What lines in the entries below contain the word "Given"? Copy all of them.

(Recorded data)
━━━━━━━━━━━━━━━━━━━━━━━━━━━━━━

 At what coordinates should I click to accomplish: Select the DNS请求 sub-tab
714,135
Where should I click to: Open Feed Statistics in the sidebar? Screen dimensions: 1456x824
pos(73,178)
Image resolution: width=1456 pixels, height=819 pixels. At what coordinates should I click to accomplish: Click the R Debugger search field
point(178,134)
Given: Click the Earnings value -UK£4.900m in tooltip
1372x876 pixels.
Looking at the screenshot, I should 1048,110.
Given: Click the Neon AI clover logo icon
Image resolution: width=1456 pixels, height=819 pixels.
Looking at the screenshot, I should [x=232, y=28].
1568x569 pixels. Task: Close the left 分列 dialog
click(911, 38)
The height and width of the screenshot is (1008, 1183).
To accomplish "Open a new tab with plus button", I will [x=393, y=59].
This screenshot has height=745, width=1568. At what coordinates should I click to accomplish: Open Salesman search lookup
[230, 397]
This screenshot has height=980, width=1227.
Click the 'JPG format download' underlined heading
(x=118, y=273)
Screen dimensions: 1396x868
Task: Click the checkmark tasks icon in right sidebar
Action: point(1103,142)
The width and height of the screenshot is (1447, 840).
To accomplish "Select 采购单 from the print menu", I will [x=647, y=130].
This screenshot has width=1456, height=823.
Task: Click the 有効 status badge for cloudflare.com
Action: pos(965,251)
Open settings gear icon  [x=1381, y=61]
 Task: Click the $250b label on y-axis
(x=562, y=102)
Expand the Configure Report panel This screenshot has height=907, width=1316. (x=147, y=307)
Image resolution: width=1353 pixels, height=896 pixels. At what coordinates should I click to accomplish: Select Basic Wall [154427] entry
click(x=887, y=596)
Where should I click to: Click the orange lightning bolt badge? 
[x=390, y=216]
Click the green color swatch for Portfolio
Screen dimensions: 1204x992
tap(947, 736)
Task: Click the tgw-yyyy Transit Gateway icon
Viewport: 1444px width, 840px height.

━━━━━━━━━━━━━━━━━━━━━━━━━━━━━━

§ **Solution**:
Given: Click the Earnings value -UK£4.900m in tooltip
Given: Click the Neon AI clover logo icon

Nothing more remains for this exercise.